_What is required_
Give an exact copy of the data that follows.

━━━━━ Given data

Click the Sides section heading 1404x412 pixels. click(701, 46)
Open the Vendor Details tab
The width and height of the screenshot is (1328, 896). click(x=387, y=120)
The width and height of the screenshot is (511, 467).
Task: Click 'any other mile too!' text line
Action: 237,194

━━━━━━━━━━

_Answer for the task_
Click the Sides section heading 1404x412 pixels. click(701, 46)
Open the Vendor Details tab
The width and height of the screenshot is (1328, 896). click(x=387, y=120)
The width and height of the screenshot is (511, 467).
Task: Click 'any other mile too!' text line
Action: 237,194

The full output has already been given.